═════ Data shown

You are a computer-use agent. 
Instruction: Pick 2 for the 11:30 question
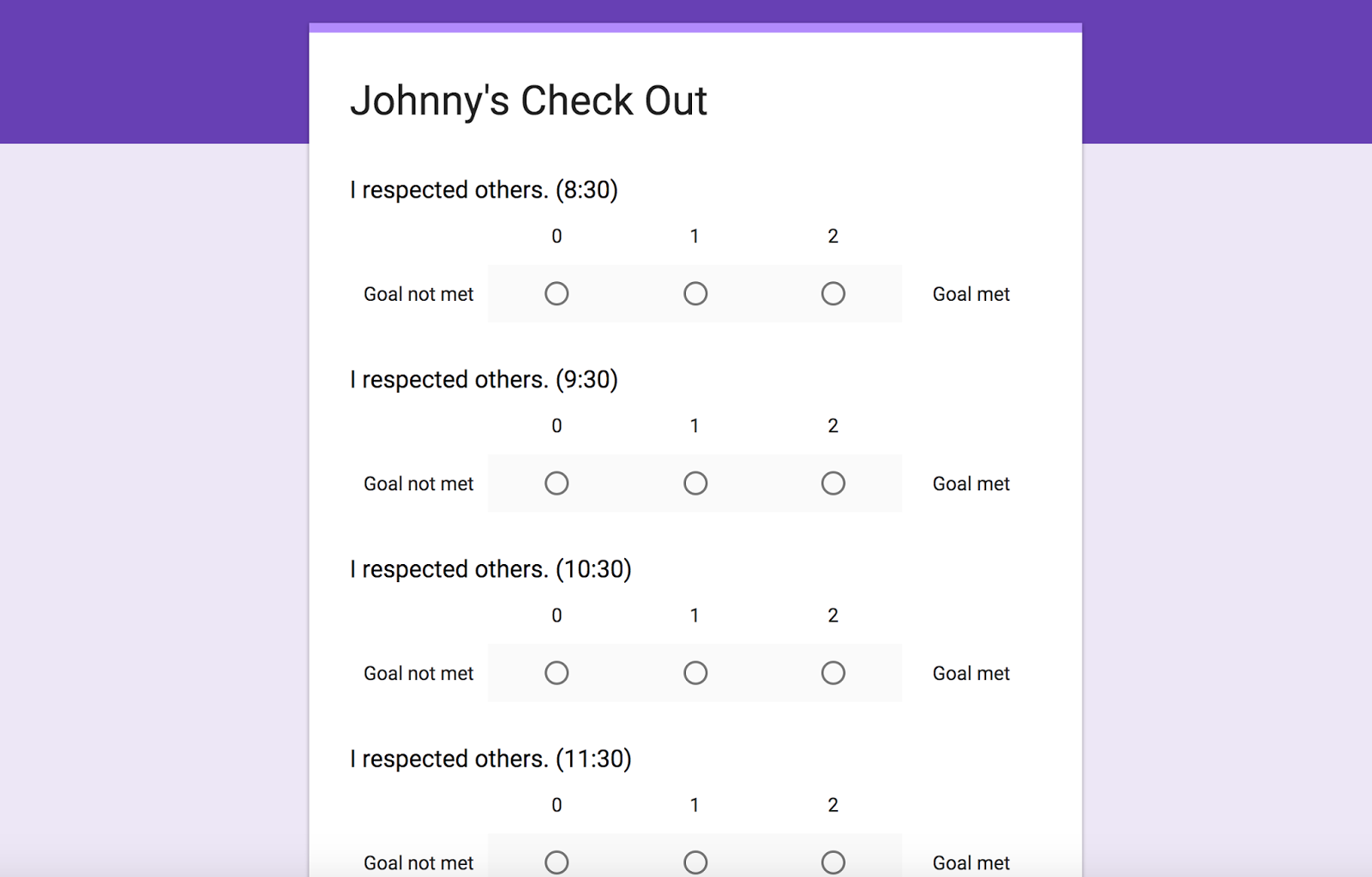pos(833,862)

══════════
═════ Data shown

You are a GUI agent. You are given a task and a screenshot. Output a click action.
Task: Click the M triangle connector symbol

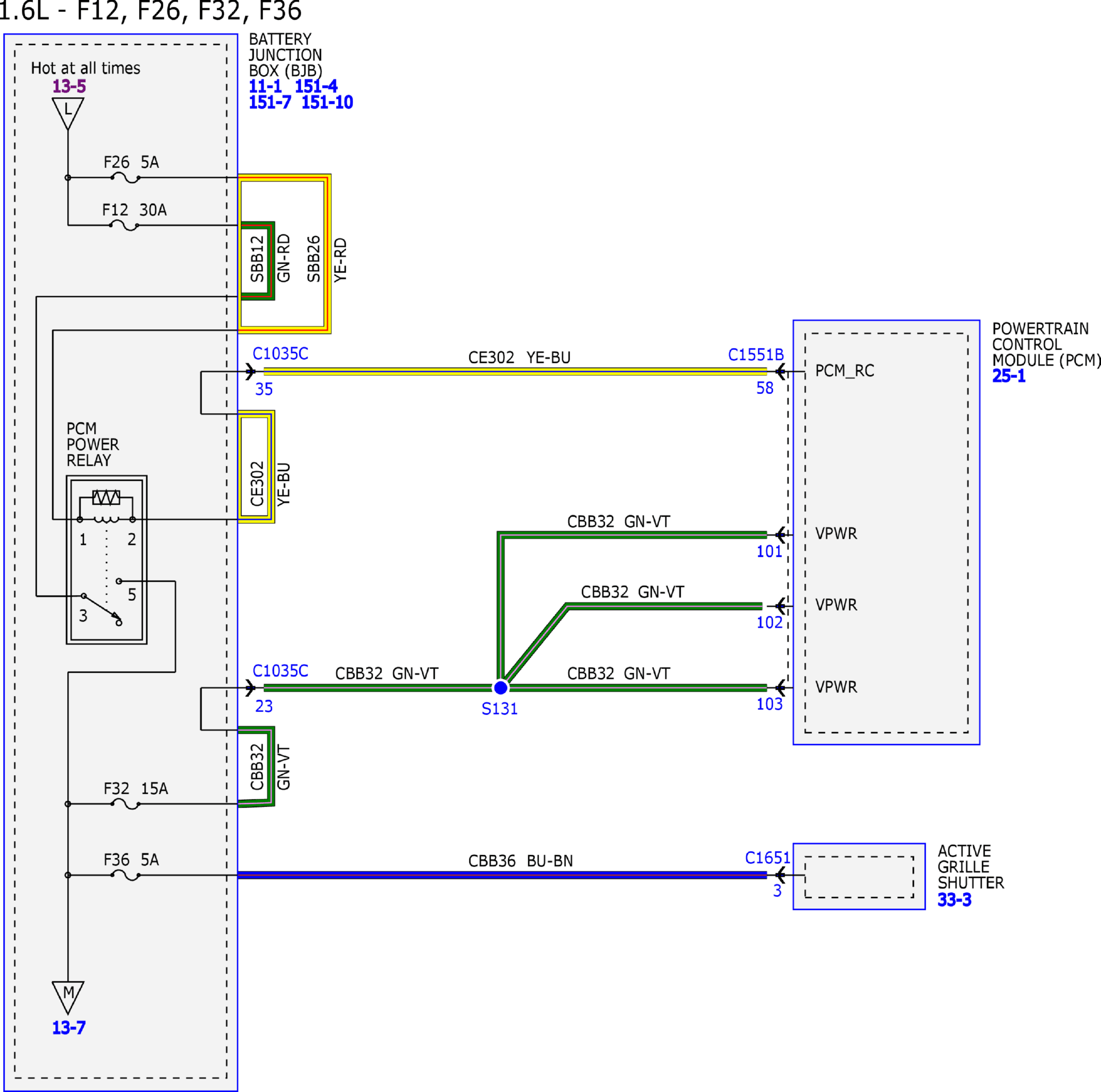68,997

══════════

Answer with one number: how many lines of the entries above include the word "agent".

◆ Task answer ◆
2